What are digital video’s functions? How can those functions be best facilitated in the field of Shakespeare studies when the boundary between text and performance is often blurred by virtual performative texts? This article surveys the state of Shakespearean performances in a global context and analyses the implications of digital video in current and future scholarly and pedagogic practice. While recent scholarship has begun to address Shakespeare’s place in the new media and digital culture, it has not fully engaged digital video archive’s impact on the field due in part to a continued interest in new textualities in ‘the late age of print’.
Part archival record and part performance, digital video can register the theatrical contingency in a manipulable medium (with a rich network of video cross-references) that creates discursive knowledge about Shakespeare as site-specific performed events. Archiving the otherwise ephemeral history of performance is an important goal, but even more important are the new research questions such archives enable. Digital video amplifies the energy that make Shakespeare so compelling in our time.

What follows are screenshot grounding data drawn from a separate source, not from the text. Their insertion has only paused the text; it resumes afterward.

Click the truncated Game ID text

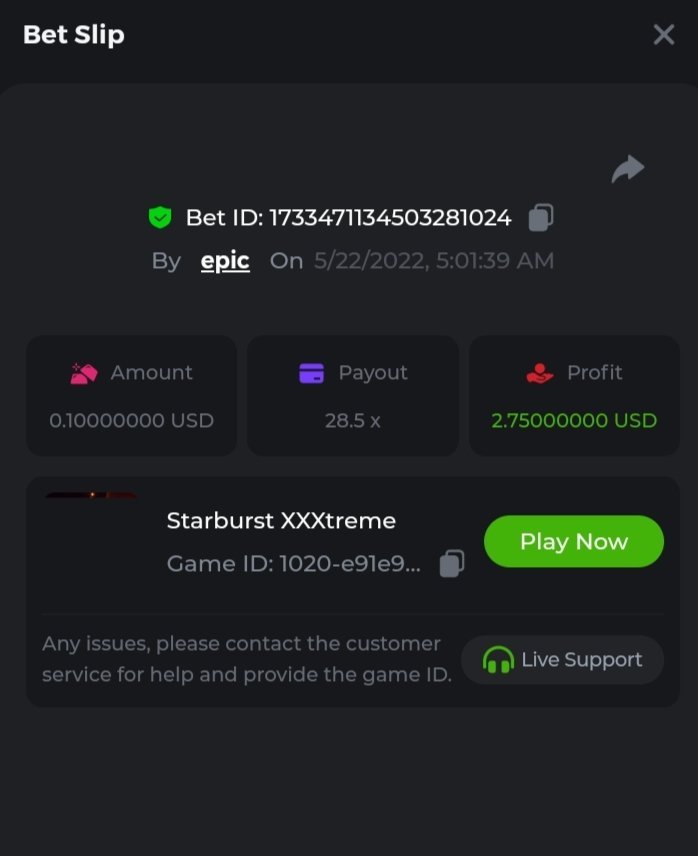[294, 564]
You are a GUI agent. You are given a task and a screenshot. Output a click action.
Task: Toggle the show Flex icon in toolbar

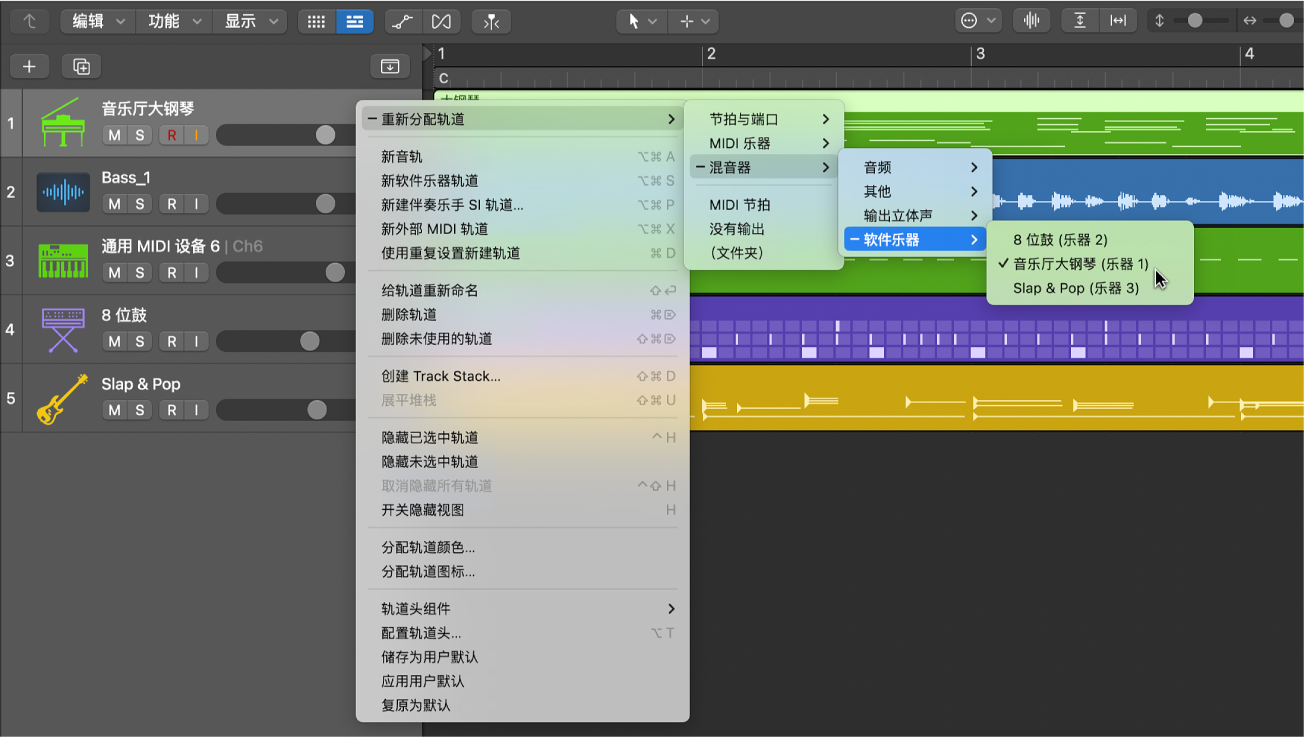click(441, 21)
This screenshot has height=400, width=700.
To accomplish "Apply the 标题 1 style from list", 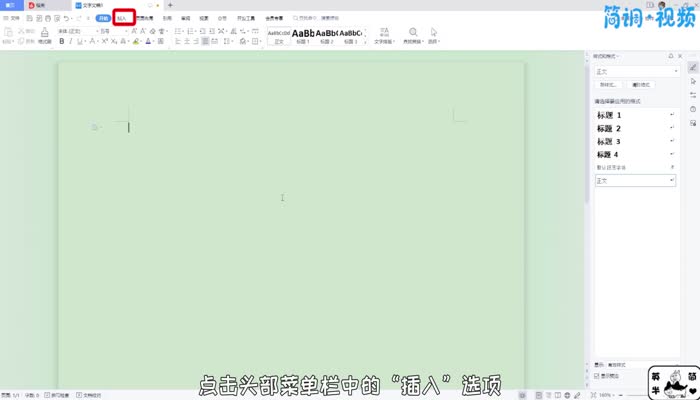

With the dramatically increased availability of primary research material through digital video archives, the field may eventually move toward a mode of inquiry that inherently considers performances in comparative contexts. As the field matures, Shakespeare in performance may no longer require such qualifying adjectives as Asian, European, African, or even global. Digital video archive can make Shakespeare studies an integral part of public scholarship and the future of humanities as envisioned by Julie Ellison, Kathleen Woodward, and others—a new form of ‘making knowledge about, for, and with diverse communities’, yielding artifacts of public and intellectual value which include low-cost and high-impact digital videos. That is the task of the performance archive.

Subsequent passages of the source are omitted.